Question

If I use [UIImage imageWithCGImage:], passing in a CGImageRef, do I then release the CGImageRef or does UIImage take care of this itself when it is deallocated?

The documentation isn't entirely clear. It says "This method does not cache the image object."

Originally I called CGImageRelease on the CGImageRef after passing it to imageWithCGImage:, but that caused a malloc_error_break warning in the Simulator claiming a double-free was occurring.

Was it helpful?

Solution

I agree with you -- the documentation is muddled at best for this API. Based on your experiences, then, I would conclude that you are responsible for the lifetime of both objects - the UIImage and the CGImageRef. On top of that you have to make sure the lifetime of the CGImageRef is at least as long as the UIImage (for obvious reasons).

OTHER TIPS

According to the fundamental rule of Cocoa memory management, an owning object should release the owned object when it no longer needs it. Other objects are responsible for taking and releasing ownership on their own. If a UIImage needs an object to persist but doesn't retain or copy it, it's a bug in UIImage's implementation and should be reported as such.

I have the same problem in XCode 3.2.1 on Snow Leopard. I have pretty much the same code as Jason.

I have looked at the iPhone sample code which uses imageWithCGImage and they always release the CGImageRef using CGImageRelease after a call to imageWithCGImage.

So, is this a bug in the simulator? I always get the malloc_error_break warning on the console when I use CGImageRelease.

The ownership in UIImage about CGImage is unclear. It seems like don't copy the CGImage but it's not guaranteed by documentation. So we have to handle that ourselves.

I used a new subclass of UIImage to handle this problem. Just retaining passing CGImage, and releasing it when the dealloc.

Here is sample.

@interface  EonilImage : UIImage
{
    @private
    CGImageRef      sourceImage;
}
- (id)initWithCGImage:(CGImageRef)imageRef scale:(CGFloat)scale orientation:(UIImageOrientation)orientation;

@end



@implementation     EonilImage

- (id)initWithCGImage:(CGImageRef)imageRef scale:(CGFloat)scale orientation:(UIImageOrientation)orientation
{
    self    =   [super initWithCGImage:imageRef scale:scale orientation:orientation];

    if (self) 
    {
        sourceImage =   imageRef;
        CGImageRetain(imageRef);
    }

    return  self;
}
- (void)dealloc
{
    CGImageRelease(sourceImage);
    [super dealloc];
}
@end

Because the CGImage returned by -[UIImage CGImage] property is not guaranteed to be same CGImage passed into init method, the class stores CGImage separately.
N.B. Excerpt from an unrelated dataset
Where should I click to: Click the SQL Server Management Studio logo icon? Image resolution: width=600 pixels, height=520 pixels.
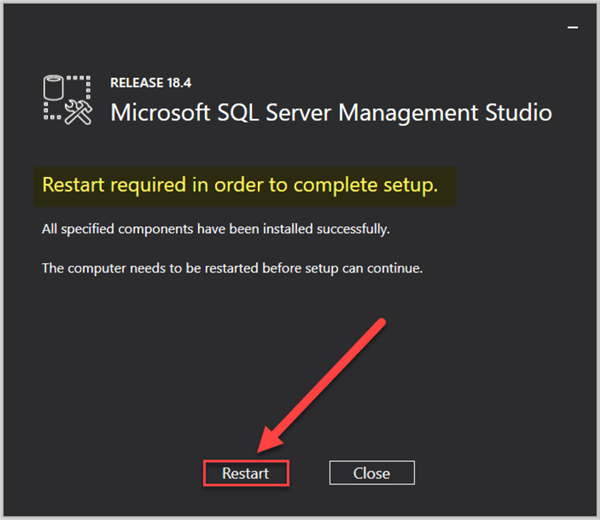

Are you using Xcode 3.1 on Snow Leopard? I am experiencing the same issue:

CGContextRef ctx = ...;
CGImageRef cgImage = CGBitmapContextCreateImage(ctx);
UIImage * newImage = [[UIImage imageWithCGImage:cgImage] retain];

CGImageRelease(cgImage); // this should be OK, but it now crashes in Simulator on SL

I'm guessing that upgrading to Xcode 3.2 will fix the issue.

Not sure if this helps, but I had a similar problem. I read the answers and then did the following which appears to have fixed it:

CGImageRef cgImage = [asset thumbnail];
    UIImage *thumbImage = [[UIImage imageWithCGImage:cgImage ]retain];
    UIImageView *thumbImageView = [[UIImageView alloc] initWithImage:thumbImage];
    CGImageRelease(cgImage);

I used the autorelease as suggested but it was not enough. One I had added the image to the UIImageView I then released the cgImage.
It didn't crash and deallocated nicely. Why -- I have no idea but it worked.

The asset thumbnail part is from the ALAsset Library by the way, you might need something else there.

<> Not my opinion. I had the same problem. According to documentation

UIImage *image = [[UIImage alloc] initWithCGImage:imageRef];

imho keeps all references correct. If you are using a CGDataProvider please have a look at CGDataProviderReleaseDataCallback and set a breakpoint in your callback. You can see that is is correctly called after you [release] your image and you can free() your image data buffer there.

"This method does not cache the image object."

So the UIImage take the ownership, and thus you should not release the CGImageRef.